=== Given instruction 1 ===
Please update the stretch of the Ranters passage from "A Fiery Flying" through "remainder from 1651.", swapping "bibliographical note" for "reference list".

A Fiery Flying Roll, from which a number of extracts have already been given, described itself as “A Word from the Lord to the Great ones of the Earth”. With it was bound A Second Fiery Flying Roll, addressed “To all the Inhabitants of the Earth.”. The violent and provocative tone of the Roll, together with Coppe’s unconventional behaviour, attracted a great deal of attention and led to an immediate reaction. The Ranters, hitherto almost ignored, began to be written and talked about. A glance at the bibliographical note appended to this essay will show that almost half the items listed date from the year 1650 and more than half the remainder from 1651.
Coppe, who had either left London after the publication of A Roll or been taken from it under arrest, was soon in prison in Coventry. On February 1st Parliament issued an Order declaring that passages from A Roll had been read before it and contained “many horrid Blasphemies, and damnable and detestable opinions, to be abhorred by all good and godly people”. It was ordered that copies be publicly burnt “by the hand of the Hangman, at New-Pallace-Yard at Westminster, the Exchange, in Cheapside and at the Market-place in Southwark”. Search was to be made and all copies that could be found were to be destroyed.
One of the first attacks on the Ranters came from the Anabaptists. Heart-Bleedings of Professors Abominations appeared on February 28th and this was signed by sixteen of their Ministers. These included a number – Kiffin, Spilsbury, Patience and Drapes – who less than a yeir ago had signed The Humble Petition and Representation of Severil Churches of God in London directed against the Levellers. On both occasions they were eager to disavow any connection with what they regarded as an unpopular group. Here, though the Ranters are not mentioned by name, their familiar tenets are all outlined and repudiated. The pamphlet deals at length with the argument
“that those who have faln into such desperate abominations, were sometimes members of our Congregations, and from thence are apt to condemn our profession, and question whether our way be of God or no, saying, you see what your judgement leads to”. They reply that, “Many if not most of them were never members with us”,
and that in any case no flock can be condemned for having had a few black sheep.
That these fears were not without foundation was shown by the publication a fortnight later of A Blow at the Root, Or some Observations towards A Discovery of the Subtilties and Devices of Satan, a production of the Presbyterian establishment in which the excesses of the Ranters serve as an excuse for an attack on all the Sects. Its anonymous author contends that one thing leads inevitably to another:
An over-curious questioning of some things appertaining to Religion (against which yet I conceive, no cleare evidence can be given) disposeth to Separation: Separation is an ordinary step to Anabaptisme; Anabaptisme perfects itself in Seeking, being above Ordinances, and Questioning everything revealed in the Scriptures, and in high Raptures and Revelations. This determinates in Levelling, and (through that) runnes compasse (with some) to that strange and fearfull. straine declared and taught in the late Fiery flying ‘Roll; which state’s the perfection of all Religion expressly [in perfect Libertinisme]. So that Profaneness ye may perceive, is the Devils Alpha and Omega.
The main Ranter doctrines are then attacked in some detail.
Meanwhile the Ranters appear to have been growing in strength and Clarkson’s A Lost Sheep describes the increasing boldness of their activities. In April George Foster published The Sounding of the Last Trumpet, with social and political ideas very similar to those of Coppe and Clarkson.

(Items from a data source)
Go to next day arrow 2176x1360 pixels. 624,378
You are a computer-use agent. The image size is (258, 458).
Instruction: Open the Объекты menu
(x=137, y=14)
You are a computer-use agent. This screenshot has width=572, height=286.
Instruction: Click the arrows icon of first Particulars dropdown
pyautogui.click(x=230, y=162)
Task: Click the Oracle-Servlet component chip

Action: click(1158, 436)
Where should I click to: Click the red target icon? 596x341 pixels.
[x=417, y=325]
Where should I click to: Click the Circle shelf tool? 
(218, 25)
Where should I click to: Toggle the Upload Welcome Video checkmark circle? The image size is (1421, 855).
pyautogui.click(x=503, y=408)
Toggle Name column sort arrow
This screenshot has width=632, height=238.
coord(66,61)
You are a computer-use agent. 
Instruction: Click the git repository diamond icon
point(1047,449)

=== Given instruction 2 ===
Transcribe the records from the line containing "Task: Click the Oracle-Servlet component chip" through the end of the records, both ends included.

=== Exercise result 1 ===
A Fiery Flying Roll, from which a number of extracts have already been given, described itself as “A Word from the Lord to the Great ones of the Earth”. With it was bound A Second Fiery Flying Roll, addressed “To all the Inhabitants of the Earth.”. The violent and provocative tone of the Roll, together with Coppe’s unconventional behaviour, attracted a great deal of attention and led to an immediate reaction. The Ranters, hitherto almost ignored, began to be written and talked about. A glance at the reference list appended to this essay will show that almost half the items listed date from the year 1650 and more than half the remainder from 1651.

=== Exercise result 2 ===
Task: Click the Oracle-Servlet component chip

Action: click(1158, 436)
Where should I click to: Click the red target icon? 596x341 pixels.
[x=417, y=325]
Where should I click to: Click the Circle shelf tool? 
(218, 25)
Where should I click to: Toggle the Upload Welcome Video checkmark circle? The image size is (1421, 855).
pyautogui.click(x=503, y=408)
Toggle Name column sort arrow
This screenshot has width=632, height=238.
coord(66,61)
You are a computer-use agent. 
Instruction: Click the git repository diamond icon
point(1047,449)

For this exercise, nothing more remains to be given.